The guidos come in third, followed by Vanessa and Ralph, who only get enough air time tonight to confirm that she's still a bitch, though she does manage to get through the hour without loudly making cruel sport of anyone's gynecological region, and then the federal agents who are posing as teachers for reasons that have yet to yield a payoff. Brendon and Rachel come in fifth, and Rachel grosses Phil out a little with her apparently non-ironic greeting cry of “Di Giorno!” By the time Keri and Stacey remember they're racing somebody somewhere and politely swing by the finish line, Phil and the guy standing next to him who used to come around my apartment once a month back when I lived in the Bronx and replace the rat traps shock the bejesus out of them by informing them that they're not the last to arrive.

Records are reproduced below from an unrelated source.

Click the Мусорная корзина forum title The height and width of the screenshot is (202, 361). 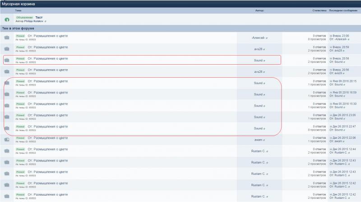[19, 4]
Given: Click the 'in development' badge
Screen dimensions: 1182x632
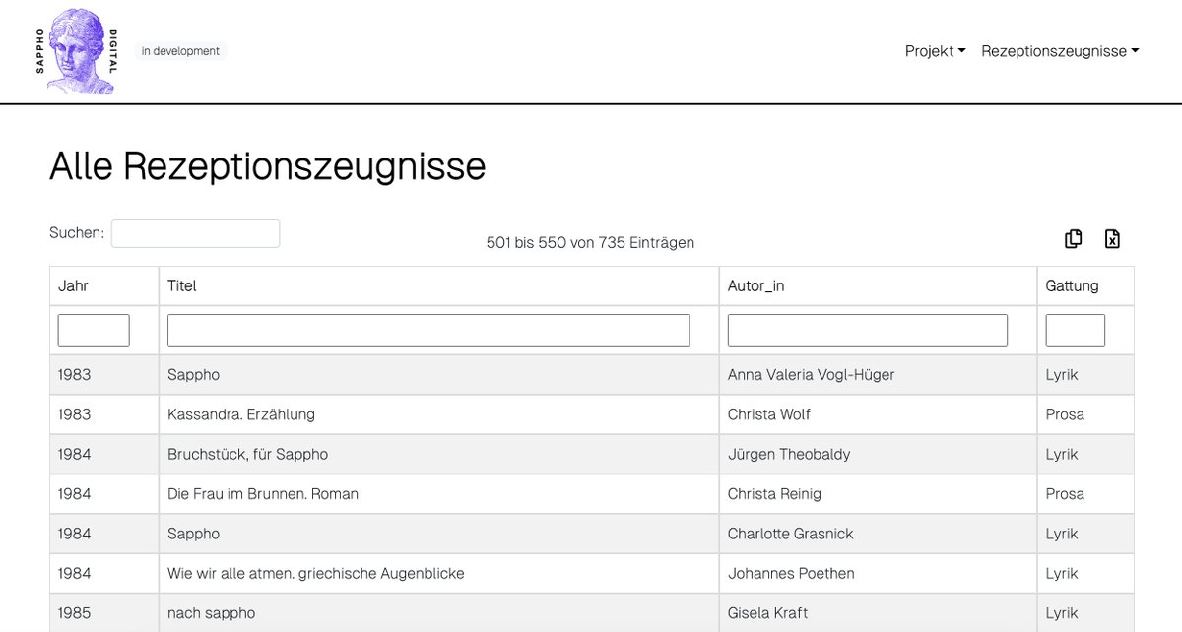Looking at the screenshot, I should [180, 50].
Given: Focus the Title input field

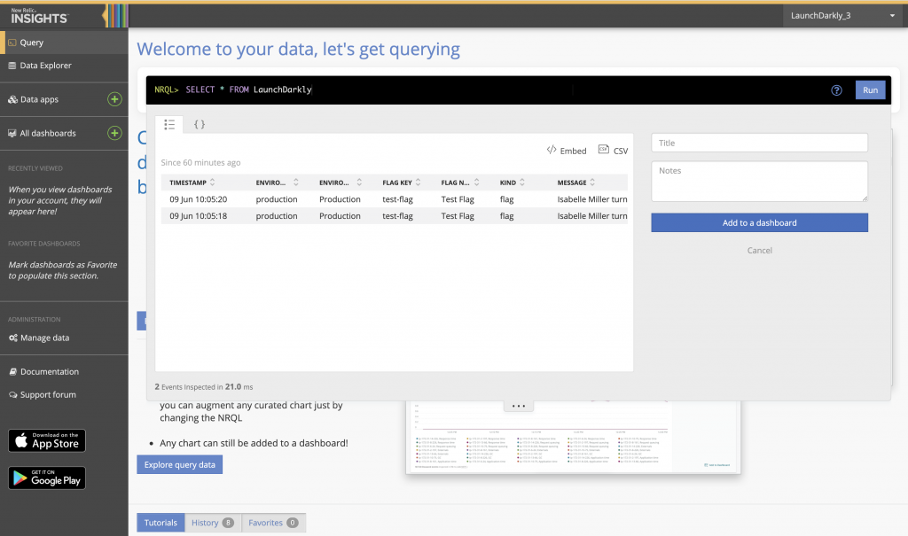Looking at the screenshot, I should 759,143.
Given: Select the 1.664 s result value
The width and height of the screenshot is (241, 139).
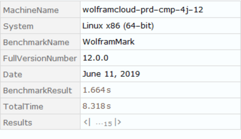Looking at the screenshot, I should coord(96,91).
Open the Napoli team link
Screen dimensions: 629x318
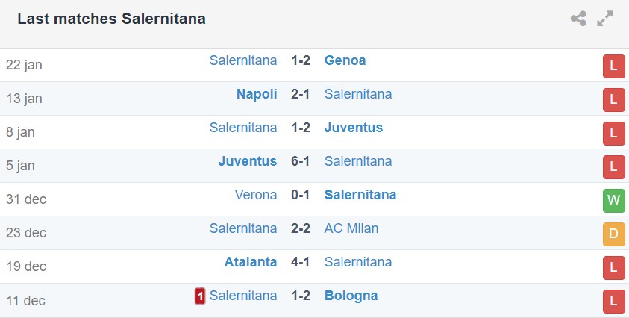[257, 94]
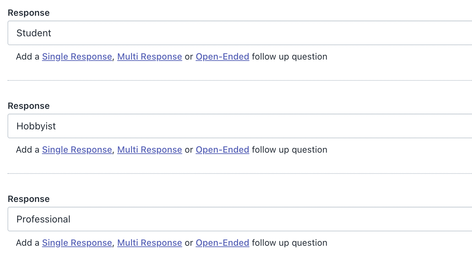Add Multi Response follow up under Student
The image size is (472, 256).
tap(149, 56)
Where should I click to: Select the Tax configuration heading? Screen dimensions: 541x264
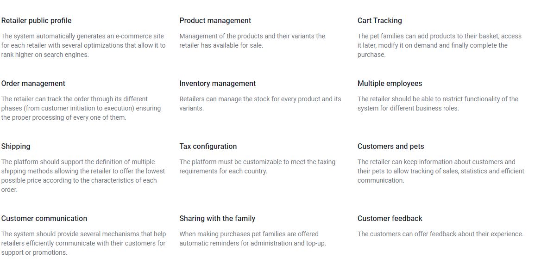pyautogui.click(x=208, y=146)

That honor, of course, goes to Mark and Bocephus. They screwed up, they're late, and they're tired and a little sad, but they're friends who've never turned on each other, and they're determined to go down with their heads held high. Phil, who has told them they're the last to arrive but pointedly hasn't gotten around to saying that they've been eliminated  (and who, just as pointedly, used the magic word “may” earlier when reminding us that whoever comes in last tonight may, as opposed to will, be eliminated from the race), informs that he has good news: Team Border Patrol is so impressed by Team Holler's determination and awesome bro-ness that they want to split the $10,000 they won for coming in first tonight. Only then does Phil confirm that, yes, this is a non-elimination leg and that the Kentuckians are still in it to win it, and if I were Mark and Bo Peep, I'd have preferred it if, instead of turning to the border patrolmen and asking how it felt to give money to guys who are still his competitors, he'd actually waited until after the check had cleared.  So this episode ended with two momentous events: a startling and, I'm pretty sure, unprecedented act of generosity, and the most unconscionably prolonged leave-'em-hanging moment in Phil Keoghan history.

Stray observations:

  • While the federal agents were executing their product placement with the self-parking car, one of them said, in prissy-talking-car voice a la Knight Rider, “Well, Michael, I think you should wear your leather pants today.” My wife laughed at this, and I thought I'd just mention that, since the feds didn't really do anything else of note.
  • Rachel: “It sucks that all these people that hate us and make fun of us are going to win.” Yes it does, girl! You hang onto that insight and let it power you to the finish line. What do you think keeps Carrot Top from opening a vein?